Set down, word for word, the stretch of the addPool() text below from "return true;" through "to the system.".

▸ **Text provided**

— begin —

This is addPool() function code in Booster contract:

    //create a new pool
    function addPool(
        address _lptoken,
        address _gauge,
        uint256 _stashVersion
    ) external returns (bool) {
        require(msg.sender == poolManager && !isShutdown, "!add");
        require(_gauge != address(0) && _lptoken != address(0), "!param");

        //the next pool's pid
        uint256 pid = poolInfo.length;

        //create a tokenized deposit
        address token = ITokenFactory(tokenFactory).CreateDepositToken(_lptoken);
        //create a reward contract for veAsset rewards
        address newRewardPool = IRewardFactory(rewardFactory).CreateVeAssetRewards(pid, token);

        //create a stash to handle extra incentives
        address stash = IStashFactory(stashFactory).CreateStash(
            pid,
            veAsset,
            _gauge,
            staker,
            _stashVersion
        );

        //add the new pool
        poolInfo.push(
            PoolInfo({
                lptoken: _lptoken,
                token: token,
                gauge: _gauge,
                veAssetRewards: newRewardPool,
                stash: stash,
                shutdown: false
            })
        );
        gaugeMap[_gauge] = true;

        //give stashes access to rewardfactory and voteproxy
        //   voteproxy so it can grab the incentive tokens off the contract after claiming rewards
        //   reward factory so that stashes can make new extra reward contracts if a new incentive is added to the gauge
        if (stash != address(0)) {
            poolInfo[pid].stash = stash;
            IStaker(staker).setStashAccess(stash, true);
            IRewardFactory(rewardFactory).setAccess(stash, true);
        }
        emit PoolAdded(_lptoken, _gauge, token, newRewardPool);

        return true;
    }

As you can see there is no check that added pool has different _lptoken from already created pools. and in PoolManager.addPool() there is only check for gauge to be unique:

    //add a new veAsset pool to the system.

— end —

▸ **Dataset section**
— begin —

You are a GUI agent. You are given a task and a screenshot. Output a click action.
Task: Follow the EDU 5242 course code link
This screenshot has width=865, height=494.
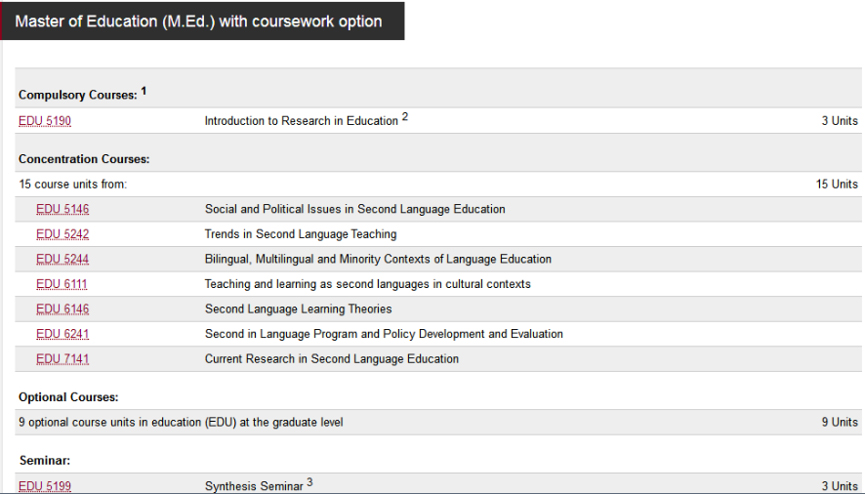click(62, 234)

— end —

▸ **Output**
return true;
    }

As you can see there is no check that added pool has different _lptoken from already created pools. and in PoolManager.addPool() there is only check for gauge to be unique:

    //add a new veAsset pool to the system.